● **GOAL 1**
Write out the records from the line containing "Image resolution: width=632" through the end of the records, both ends included, and leave out the pictures.

● **SOURCE PASSAGE**
+===+
# My practice board.....



## Robes (Jan 5, 2011)

Some advice I got from a "lifer" with the local model train group was to do a small set up first before going on to a big board. Great advice... I decided to build a 4 x 5 board for my grandkids (age 6&5). I wanted to build it bullet-proof as much as I could. Not get too fancy with the track, but more with scenery. The layout started out with one plan in mind and then morphed. The pictures below show the tunnel, the lake,... the river with a waterfall. On top of the tunnel will be an airport with a grass strip. On the side not shown is a freight station and a tunnel that comes down from the top level for cars. It has two train bridges, one trestle,... and it will have a foot bridge on the back side of the ridge to the airport.....and yes, that bridge on the lower level is made from Popsicle sticks ( I had to sacrifice myself and buy the BIG box of Popsicles  ) I am still in the carving stage and have found that a Kawasaki bench-top band-saw that is good for nothing,... is great for cutting foam. I found that the Oscillating Multifunction Power Tool that I picked up from Harbor Freight is a good tool to rough out foam. Sure beats the Hot knife from Dept 56.... One thing is for sure,... my board is going to be a WHOLE LOT bigger and better that I originally planned. Question,.... are re-railers worthwhile. I have one on the upper level and need to get one for the lower level. Keep in mind this is for small kids...
+===+
● **EXCERPTED DATA**

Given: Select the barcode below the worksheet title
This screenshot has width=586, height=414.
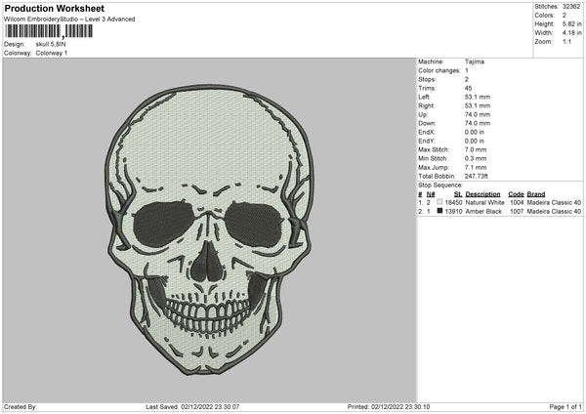Looking at the screenshot, I should (49, 31).
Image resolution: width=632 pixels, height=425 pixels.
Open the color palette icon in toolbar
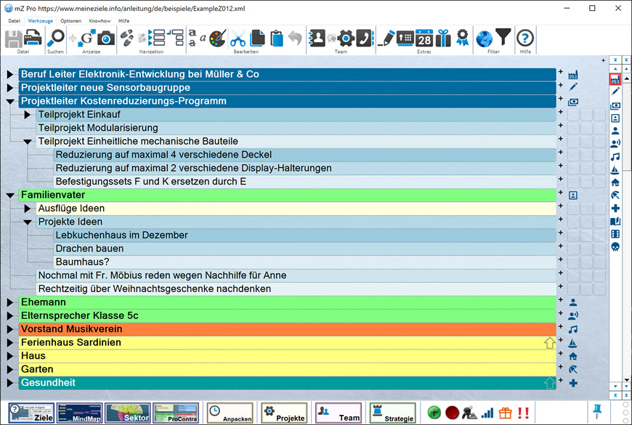tap(218, 39)

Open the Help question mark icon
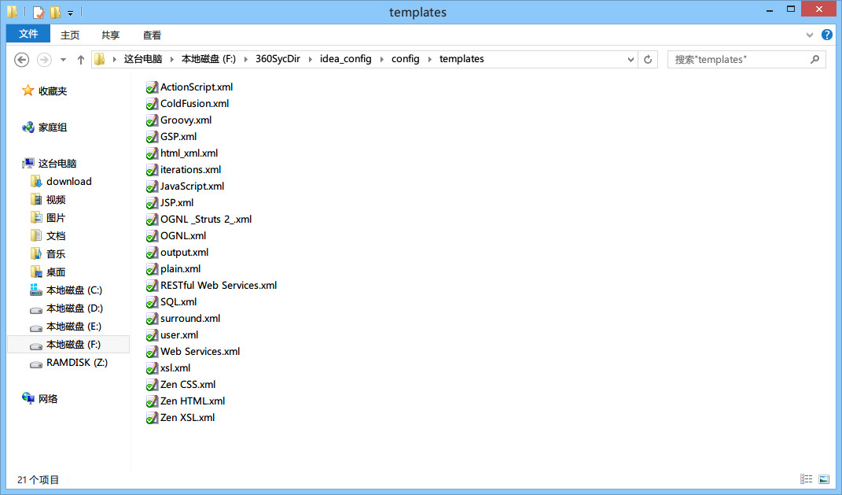point(827,35)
+===+
● **GOAL 2**
In the practice board post:
(a) What size is the board built for the grandkids?
(b) What is the bridge on the lower level made from?
(c) What will sit on top of the tunnel?

● **TASK OUTPUT 1**
Image resolution: width=632 pixels, height=425 pixels.
Open the color palette icon in toolbar
tap(218, 39)

Open the Help question mark icon
point(827,35)

● **TASK OUTPUT 2**
(a) 4 x 5
(b) Popsicle sticks
(c) An airport with a grass strip